When I do x = X[:,t,:], and send that to the reshape layer x = reshaper(x), the model summary seems to be showing a ton of tf_op_layer_strided_slice_364 layers, which is results in the tests to be failing since index 2 should be a reshape layer. Any idea on how to fix this?
Please post a screen capture image that shows your model summary.
That says that your code is wrong because your layers don’t come out the right way. They give you the summary of the model you need to match.

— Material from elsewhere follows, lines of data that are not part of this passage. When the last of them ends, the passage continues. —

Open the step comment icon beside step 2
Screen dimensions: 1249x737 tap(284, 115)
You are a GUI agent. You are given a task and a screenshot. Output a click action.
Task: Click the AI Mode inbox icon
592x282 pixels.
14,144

Print the summary of your model and then compare them. That should point out where you need to look for the problem, right? Where does your model go off the rails?
I used logic like this:
print("Generated model:")
for index, a in enumerate(summary(model)):
print(f"layer {index}: {a}")
print("Expected model:")
for index, a in enumerate(djmodel_out):
print(f"layer {index}: {a}")
This is how debugging works: you start from the error message. What is it telling you. Your layers are wrong. Ok, then the next question is “what are your layers and what should they be?” Then “Ok, why did they turn out wrong?”
Please post another screen capture image, this time showing the first few lines in the model summary.
The error message refers to this part of the model:
Did you complete Step 2.B?
It’s the call to reshaper().
Also, did you use the correct variable name? ‘x’ and ‘X’ are different variables.
first is x=X[:,t,:], then x = reshaper(x).
I’m not sure why this is making so many strided slice layers
Summary for those who find this thread later:
- LSTM_cell() must be provided with the initial_state. See the instructions in Step 2.C.
- Since the LSTM_cell() object has global scope, any time you modify any of the models in this notebook, you must restart the kernel and run all of the cells again (“Kernel → Restart and run all”).